Rekordy ze zbioru danych do wskazywania

================

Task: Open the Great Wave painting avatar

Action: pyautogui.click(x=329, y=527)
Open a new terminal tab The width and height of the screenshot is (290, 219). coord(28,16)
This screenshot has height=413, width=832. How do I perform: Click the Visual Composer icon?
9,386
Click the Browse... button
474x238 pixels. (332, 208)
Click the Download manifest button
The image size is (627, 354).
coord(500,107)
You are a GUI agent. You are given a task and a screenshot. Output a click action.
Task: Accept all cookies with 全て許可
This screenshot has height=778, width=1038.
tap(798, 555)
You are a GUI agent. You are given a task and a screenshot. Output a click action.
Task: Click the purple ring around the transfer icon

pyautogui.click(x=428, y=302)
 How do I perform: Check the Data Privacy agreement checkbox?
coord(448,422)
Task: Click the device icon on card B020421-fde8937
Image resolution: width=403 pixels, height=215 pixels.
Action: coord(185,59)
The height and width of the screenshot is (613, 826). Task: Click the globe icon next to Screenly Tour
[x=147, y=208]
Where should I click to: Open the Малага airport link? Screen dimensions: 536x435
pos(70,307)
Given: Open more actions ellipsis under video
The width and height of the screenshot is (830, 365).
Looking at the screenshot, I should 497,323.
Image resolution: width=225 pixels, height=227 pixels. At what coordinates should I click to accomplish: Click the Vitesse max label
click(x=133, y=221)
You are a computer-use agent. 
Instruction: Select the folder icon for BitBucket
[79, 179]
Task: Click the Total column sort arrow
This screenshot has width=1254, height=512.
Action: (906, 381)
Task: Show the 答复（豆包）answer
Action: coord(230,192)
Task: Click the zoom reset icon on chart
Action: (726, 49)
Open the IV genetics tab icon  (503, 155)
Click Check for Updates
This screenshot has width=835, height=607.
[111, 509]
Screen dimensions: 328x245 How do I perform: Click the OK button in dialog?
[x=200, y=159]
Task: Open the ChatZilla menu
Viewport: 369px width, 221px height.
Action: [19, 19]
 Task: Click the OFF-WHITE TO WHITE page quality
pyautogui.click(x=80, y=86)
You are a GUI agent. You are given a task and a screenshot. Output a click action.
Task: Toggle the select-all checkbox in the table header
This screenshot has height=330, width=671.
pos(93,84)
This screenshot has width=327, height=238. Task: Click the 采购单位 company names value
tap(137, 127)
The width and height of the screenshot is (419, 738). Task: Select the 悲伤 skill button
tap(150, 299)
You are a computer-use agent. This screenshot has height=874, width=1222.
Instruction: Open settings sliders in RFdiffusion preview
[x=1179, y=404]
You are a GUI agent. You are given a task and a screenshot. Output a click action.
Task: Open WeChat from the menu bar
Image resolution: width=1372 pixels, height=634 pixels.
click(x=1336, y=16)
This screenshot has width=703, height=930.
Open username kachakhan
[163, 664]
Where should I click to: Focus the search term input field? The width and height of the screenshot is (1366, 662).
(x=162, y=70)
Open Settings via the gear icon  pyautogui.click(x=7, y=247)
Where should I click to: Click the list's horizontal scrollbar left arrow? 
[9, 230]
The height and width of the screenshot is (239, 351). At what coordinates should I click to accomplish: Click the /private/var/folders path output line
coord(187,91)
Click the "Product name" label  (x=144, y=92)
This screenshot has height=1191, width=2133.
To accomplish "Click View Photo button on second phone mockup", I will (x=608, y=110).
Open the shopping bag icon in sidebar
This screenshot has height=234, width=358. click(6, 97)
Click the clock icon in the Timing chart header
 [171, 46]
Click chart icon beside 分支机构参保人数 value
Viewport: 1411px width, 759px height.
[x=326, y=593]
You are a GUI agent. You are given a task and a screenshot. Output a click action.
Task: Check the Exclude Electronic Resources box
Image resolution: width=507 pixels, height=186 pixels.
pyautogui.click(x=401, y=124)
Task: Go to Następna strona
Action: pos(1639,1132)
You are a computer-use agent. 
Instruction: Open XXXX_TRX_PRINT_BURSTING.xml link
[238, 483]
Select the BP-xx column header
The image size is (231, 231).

================

Wymagania zadania: Policz wiersze rekordów, w których występuje ciąg „resolution”, i podaj wyłącznie tę liczbę. Wielkość liter ma znaczenie.

W odpowiedzi: 4